But Monty stopped him again. “I suppose the next thing you’re going to tell me is that you know some Roman who, iconically, has great faith.”

“Well, now that you mention it …”

Wednesday 19 July 2017

Holy feet

I have today been required to reconsider every word I have ever spoken against natural theology. The reason? I have been reading scripture. One single verse of scripture can send shivers down the spine of any volume of dogmatics. Entire shelves of theology flee to cower in the darker corners of the library when confronted by an isolated pericope. Old Karl Barth thought that scripture upsets our inherited knowledge of God and morality, but my reading today has merely confirmed that which every Australian child knows: the perfection of bare feet.

In scripture, the highest theological idea is revealed in the lowest human extremity. The bare foot is the essence of human innocence. It is surprising to the point of embarrassment that I should even have to write this out, for the truth lies deeply embedded in our language. A shod foot is but one syllable short of being shoddy.

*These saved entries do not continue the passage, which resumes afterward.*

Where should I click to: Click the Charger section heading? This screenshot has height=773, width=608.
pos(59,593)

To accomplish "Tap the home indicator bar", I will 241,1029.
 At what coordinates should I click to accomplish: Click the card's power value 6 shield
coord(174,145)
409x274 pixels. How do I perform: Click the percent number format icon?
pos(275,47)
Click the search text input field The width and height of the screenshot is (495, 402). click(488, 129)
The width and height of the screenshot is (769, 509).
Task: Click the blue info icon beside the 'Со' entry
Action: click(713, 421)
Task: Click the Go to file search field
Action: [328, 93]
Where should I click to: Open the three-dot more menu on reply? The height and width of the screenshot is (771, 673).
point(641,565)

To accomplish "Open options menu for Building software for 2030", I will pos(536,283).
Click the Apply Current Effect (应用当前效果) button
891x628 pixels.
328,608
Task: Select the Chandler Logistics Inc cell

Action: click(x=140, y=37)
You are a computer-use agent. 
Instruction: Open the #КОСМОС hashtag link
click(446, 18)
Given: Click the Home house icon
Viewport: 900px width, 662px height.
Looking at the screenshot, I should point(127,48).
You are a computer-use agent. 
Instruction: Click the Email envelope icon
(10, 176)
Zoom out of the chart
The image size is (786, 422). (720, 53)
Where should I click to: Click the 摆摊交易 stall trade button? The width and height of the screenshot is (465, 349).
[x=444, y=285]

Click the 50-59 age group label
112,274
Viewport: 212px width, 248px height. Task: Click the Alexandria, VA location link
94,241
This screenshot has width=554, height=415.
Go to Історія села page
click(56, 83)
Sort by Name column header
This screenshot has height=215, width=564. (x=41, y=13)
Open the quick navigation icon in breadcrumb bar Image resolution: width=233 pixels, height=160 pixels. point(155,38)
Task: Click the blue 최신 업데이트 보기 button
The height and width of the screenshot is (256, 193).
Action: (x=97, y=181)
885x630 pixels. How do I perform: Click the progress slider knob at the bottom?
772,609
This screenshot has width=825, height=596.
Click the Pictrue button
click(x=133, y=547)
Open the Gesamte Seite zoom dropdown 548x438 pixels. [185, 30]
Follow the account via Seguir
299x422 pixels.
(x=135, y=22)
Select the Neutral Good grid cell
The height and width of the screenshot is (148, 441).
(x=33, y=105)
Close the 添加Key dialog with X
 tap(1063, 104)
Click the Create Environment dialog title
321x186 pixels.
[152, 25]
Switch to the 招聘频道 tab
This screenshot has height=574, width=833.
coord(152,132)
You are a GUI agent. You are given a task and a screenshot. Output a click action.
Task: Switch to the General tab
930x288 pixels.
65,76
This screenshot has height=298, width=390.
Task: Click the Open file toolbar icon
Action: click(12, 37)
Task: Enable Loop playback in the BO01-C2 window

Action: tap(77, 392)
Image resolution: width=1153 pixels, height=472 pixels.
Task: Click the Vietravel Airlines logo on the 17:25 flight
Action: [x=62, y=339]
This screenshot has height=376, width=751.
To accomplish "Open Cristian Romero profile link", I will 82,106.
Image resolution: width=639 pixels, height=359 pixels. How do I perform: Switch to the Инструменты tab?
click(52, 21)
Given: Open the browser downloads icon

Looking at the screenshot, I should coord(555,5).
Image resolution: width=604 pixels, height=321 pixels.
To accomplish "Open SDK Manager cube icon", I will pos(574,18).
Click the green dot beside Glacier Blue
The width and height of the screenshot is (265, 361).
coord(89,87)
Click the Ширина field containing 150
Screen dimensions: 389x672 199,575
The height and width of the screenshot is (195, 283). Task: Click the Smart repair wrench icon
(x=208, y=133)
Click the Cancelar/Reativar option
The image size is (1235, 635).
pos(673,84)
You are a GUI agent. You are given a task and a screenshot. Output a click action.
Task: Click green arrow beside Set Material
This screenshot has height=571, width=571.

It is only certain other Germanic languages that are confused on this matter, with the infernal similarity between the Dutch schooen (shoe) and the German schön (Is it any wonder that this was the language of Heidegger and Nietzsche?).

One could derive the entire doctrine of holiness from the unshod feet of Moses. Origen suggested that we interpret scripture allegorically when the plain sense is problematic. One may allegorise the Mountain, the Golden Calf, Moses’ shining face, but the one element of the narrative impossible to allegorise or demythologise is the perfect bareness of Moses’ feet. Calvin provides the correct interpretation: “If any prefer the deeper meaning (anagoge,) that God cannot be heard until we have put off our earthly thoughts, I object not to it; only let the natural sense stand first, that Moses was commanded to put off his shoes, as a preparation to listen with greater reverence to God.”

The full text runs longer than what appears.